AUSTIN, TX — Craig Jones, the Australian grappler best known for oil-checking opponents on camera, promoting events while shirtless, and once getting physically escorted out of FloGrappling headquarters by security, has completed an unlikely career transition: he is now the moral conscience of Brazilian Jiu-Jitsu.

Nobody elected him. Nobody vetted him. The sport simply ran out of other options.

In March, Jones posted a video addressing an unnamed coach who allegedly threatened to revoke a foreign athlete's visa after she filed a police report about a sexual assault connected to his academy. "If you're a coach threatening to cancel an athlete's visa because she spoke to the police about a sexual assault connected to your academy, understand this," Jones said. "You might be able to cancel a visa. That is your legal right. But if you're a fan of Jesus, and I know you are — what is done in the dark will be brought to the light."

The community's response was immediate and unanimous: yes, obviously, Craig Jones is the right person to handle this.

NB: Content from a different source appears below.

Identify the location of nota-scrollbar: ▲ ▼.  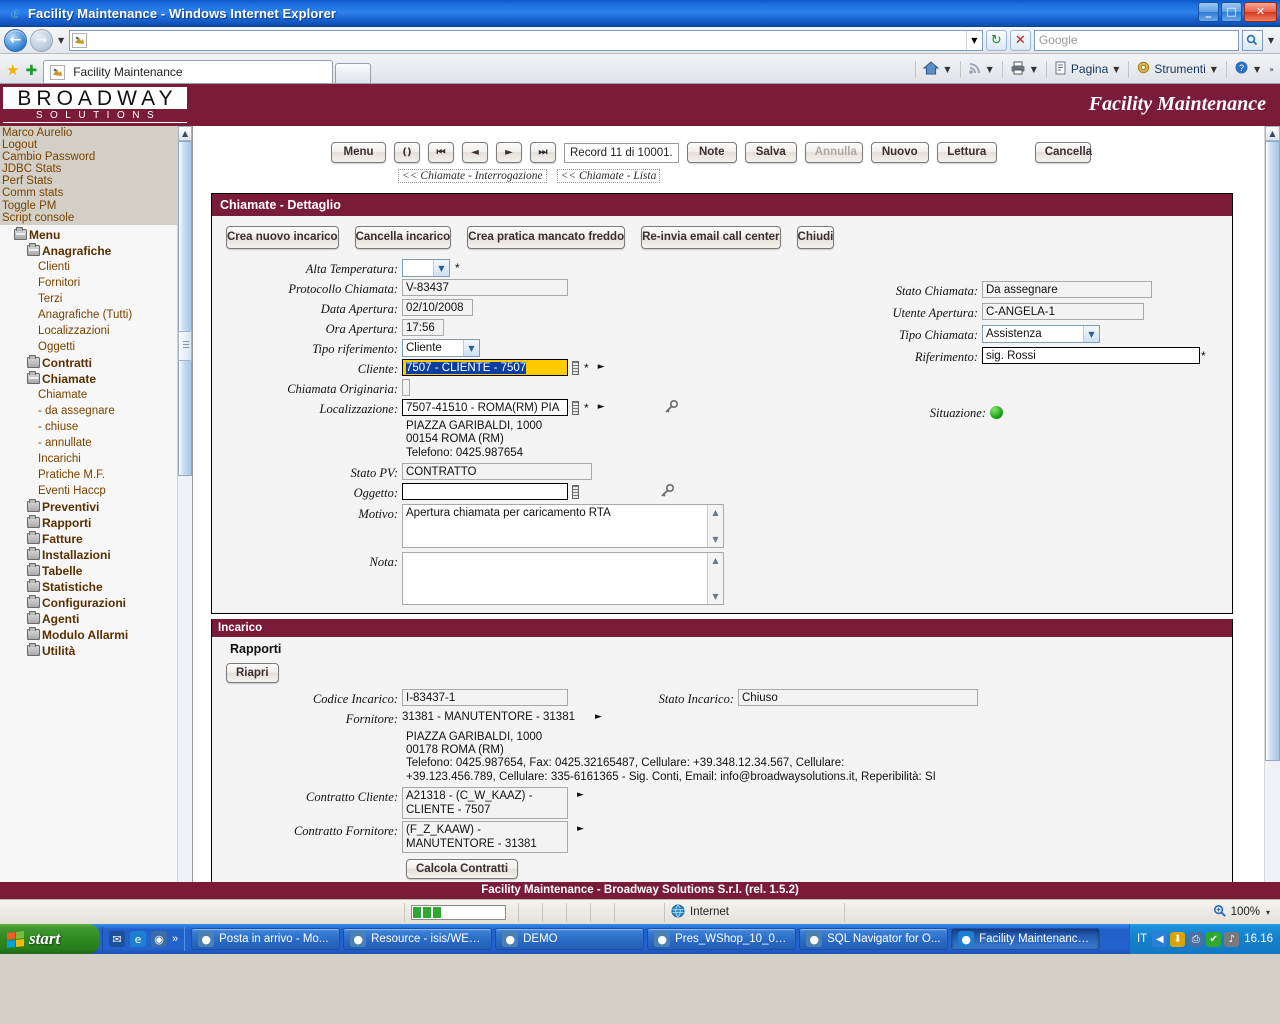
(715, 578).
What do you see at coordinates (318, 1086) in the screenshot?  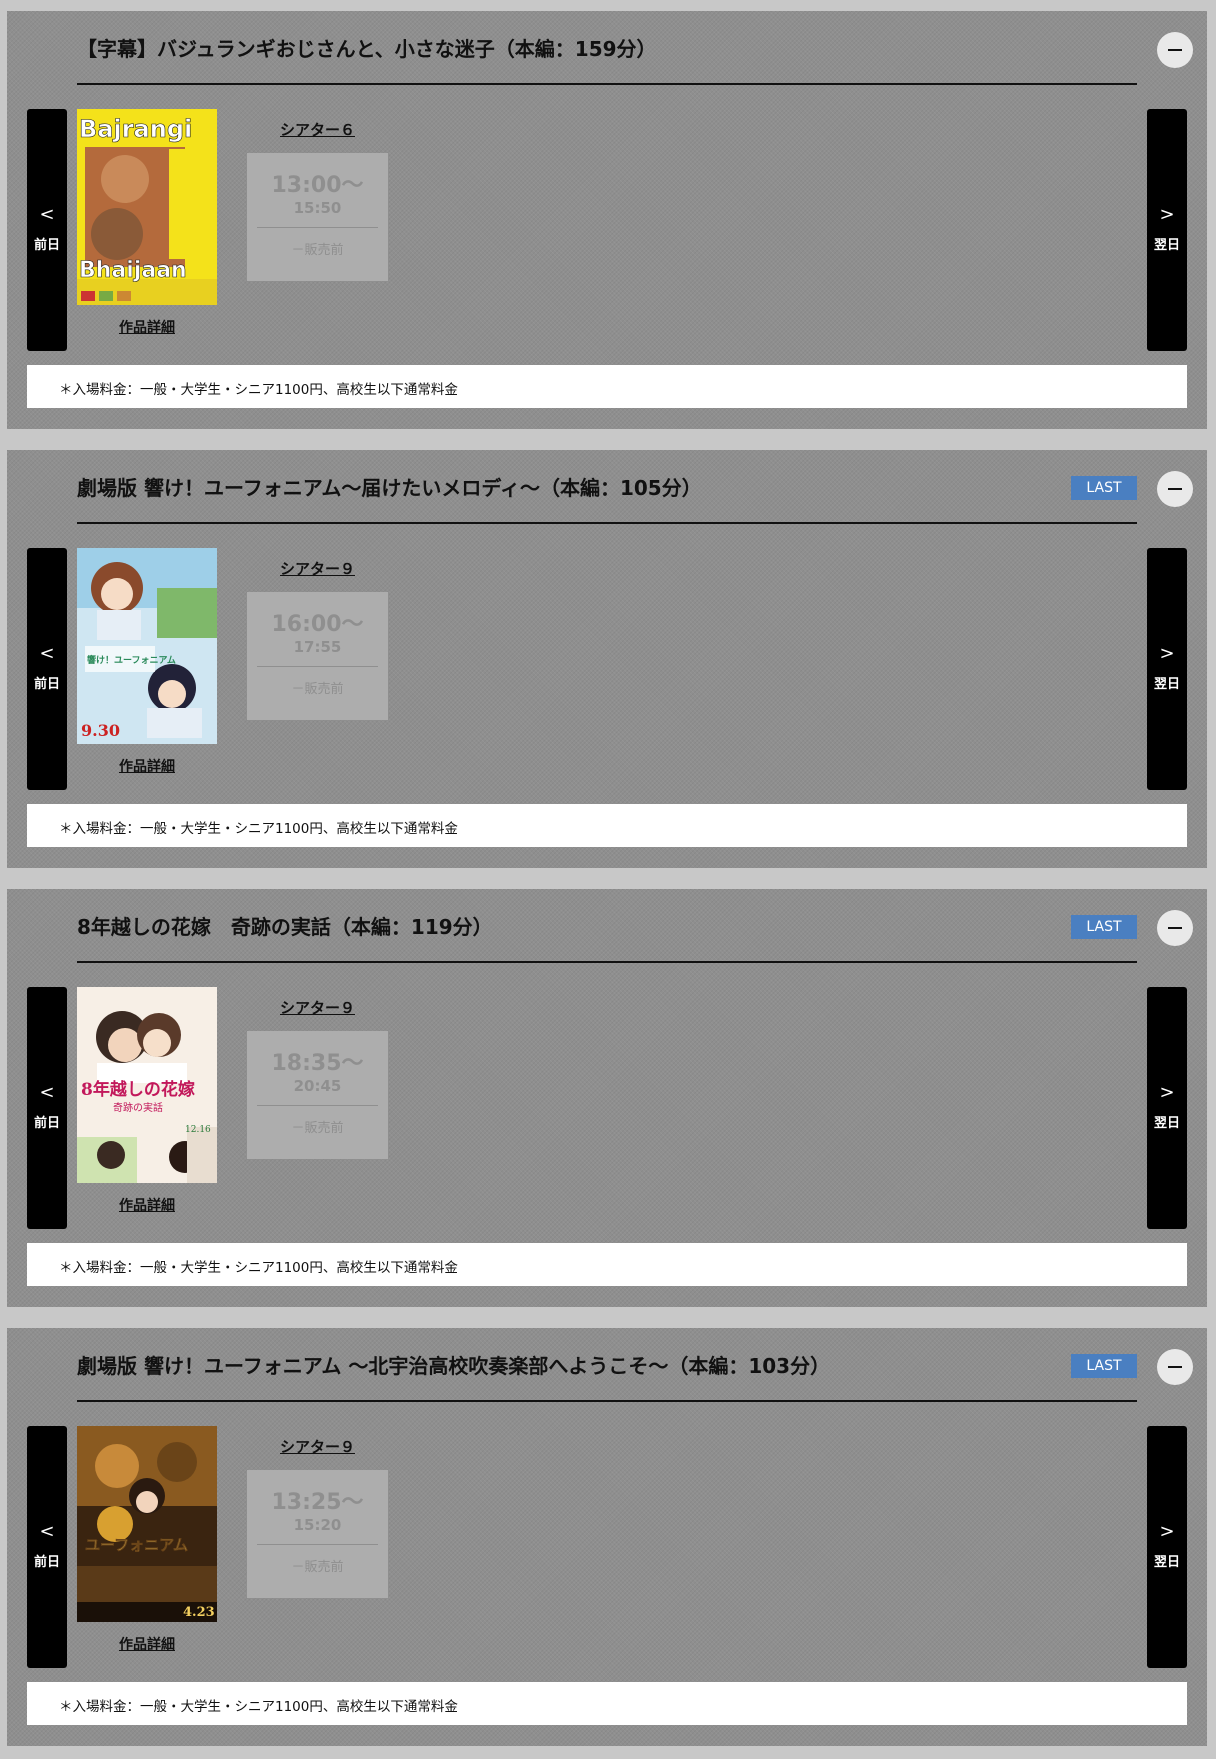 I see `showtime-end: 20:45` at bounding box center [318, 1086].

Let that settle for a moment.

This is a man who ran a $3 million grappling tournament that he cheerfully admitted could lose $800,000. A man who once posted a screenshot of a $10 million crypto wallet next to a prop cash suitcase. A man whose promotional strategy for the Craig Jones Invitational could generously be described as "what if a fraternity had a budget." His most recent competitive accomplishment is announcing he will fight Dillon Danis for the title of Greatest Grappler in the World, a title that does not exist and that he invented.

His qualifications for moral leadership, on paper, are zero.

And yet.

When more than a dozen women came forward with allegations against grappler Izaak Michell, Jones didn't write a press release or consult a PR firm. He confirmed the allegations publicly, helped place Michell on the Texas Most Wanted list, and then — when the accused fled to Australia — rented a mobile billboard truck to drive Michell's wanted poster around New South Wales. When ADCC continued listing Michell as an active competitor despite two arrest warrants, Jones pulled his $48,000 equal-pay pledge and told them why.

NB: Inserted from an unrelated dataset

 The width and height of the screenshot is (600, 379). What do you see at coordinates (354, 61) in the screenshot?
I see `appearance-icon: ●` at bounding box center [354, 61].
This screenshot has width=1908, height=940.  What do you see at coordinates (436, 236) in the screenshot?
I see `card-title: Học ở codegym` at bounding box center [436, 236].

Then he released a video titled "The Cult of Brazilian Jiu-Jitsu: Gracie to Epstein" in which he called BJJ belts "subscription retention devices" and systematically dismantled the sport's power structures.

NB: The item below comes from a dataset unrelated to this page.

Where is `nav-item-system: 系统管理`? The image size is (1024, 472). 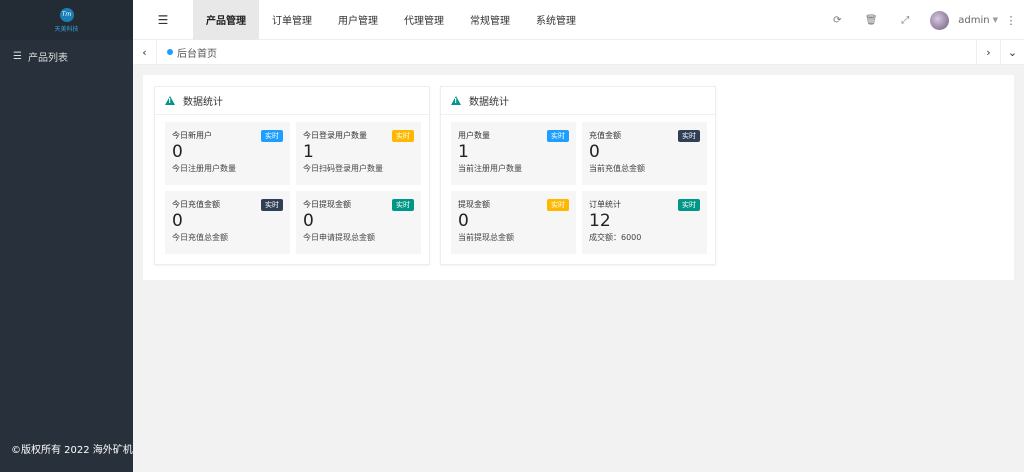
nav-item-system: 系统管理 is located at coordinates (556, 20).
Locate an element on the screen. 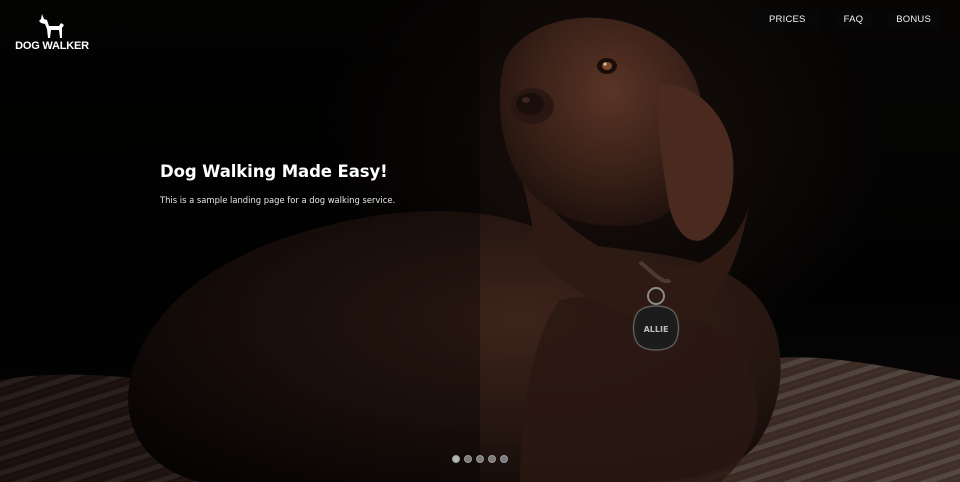 The image size is (960, 482). dog-silhouette-icon is located at coordinates (52, 26).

Then he called out the visa-threatening coach.

The IBJJF released a statement. Alliance held a meeting. The accused academy announced an "indefinite separation" from its owner, who turned out to still be the sole owner on the corporate filings.

Meanwhile, the man who oil-checks people on camera rented a billboard.

The contrast is the entire story. Every institution in the sport responded to abuse allegations with procedural language and legal hedging. Craig Jones responded by driving a truck with a wanted poster on it through coastal Australia. One of these approaches produced an arrest warrant. The other produced a press release.

Brazilian Jiu-Jitsu in 2026 has federations, governing bodies, athletic commissions (sort of), and an ever-growing list of organizations with the word "integrity" somewhere in their mission statement. And when a coach allegedly weaponized an athlete's immigration status to silence her, the person the community turned to was the shirtless Australian who once lost $800,000 hosting a grappling tournament and said — direct quote — "fuck it."

At press time, no traditional BJJ organization had announced plans to address visa-based coercion of athletes. The Open Guard Foundation, a newly formed accountability initiative, was accepting reports. And Craig Jones was presumably somewhere being inappropriate, which is apparently what accountability looks like now.